Exercise directions: Once you find a line containing the word "computer" in the entries below, copy it.
Start of Data records
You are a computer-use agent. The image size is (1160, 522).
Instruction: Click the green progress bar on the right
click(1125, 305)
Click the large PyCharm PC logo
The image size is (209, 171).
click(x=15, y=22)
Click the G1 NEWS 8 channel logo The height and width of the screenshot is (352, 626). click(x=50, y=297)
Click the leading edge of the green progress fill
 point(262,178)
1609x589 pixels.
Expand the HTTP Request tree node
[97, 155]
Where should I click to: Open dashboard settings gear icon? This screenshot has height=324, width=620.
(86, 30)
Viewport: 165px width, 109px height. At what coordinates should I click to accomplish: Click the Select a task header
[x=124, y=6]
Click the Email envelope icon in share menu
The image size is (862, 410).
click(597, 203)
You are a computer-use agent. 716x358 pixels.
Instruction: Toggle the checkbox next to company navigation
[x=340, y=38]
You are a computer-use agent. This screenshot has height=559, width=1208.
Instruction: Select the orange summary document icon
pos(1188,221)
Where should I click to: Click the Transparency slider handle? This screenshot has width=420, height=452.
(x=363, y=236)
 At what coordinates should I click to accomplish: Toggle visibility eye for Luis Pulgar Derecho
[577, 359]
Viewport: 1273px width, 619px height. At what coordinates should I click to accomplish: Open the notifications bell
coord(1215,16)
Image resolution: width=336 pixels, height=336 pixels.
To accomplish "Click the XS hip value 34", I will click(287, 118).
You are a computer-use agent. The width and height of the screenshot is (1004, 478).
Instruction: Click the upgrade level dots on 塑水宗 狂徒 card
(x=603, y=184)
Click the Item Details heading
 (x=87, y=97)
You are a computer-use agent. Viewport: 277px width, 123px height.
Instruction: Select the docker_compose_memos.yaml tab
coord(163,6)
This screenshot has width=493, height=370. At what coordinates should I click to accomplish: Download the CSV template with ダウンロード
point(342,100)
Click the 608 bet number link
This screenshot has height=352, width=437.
End of Data records
Answer to this exercise:
You are a computer-use agent. The image size is (1160, 522).
You are a computer-use agent. 716x358 pixels.
You are a computer-use agent. This screenshot has height=559, width=1208.
You are a computer-use agent. The width and height of the screenshot is (1004, 478).
You are a computer-use agent. Viewport: 277px width, 123px height.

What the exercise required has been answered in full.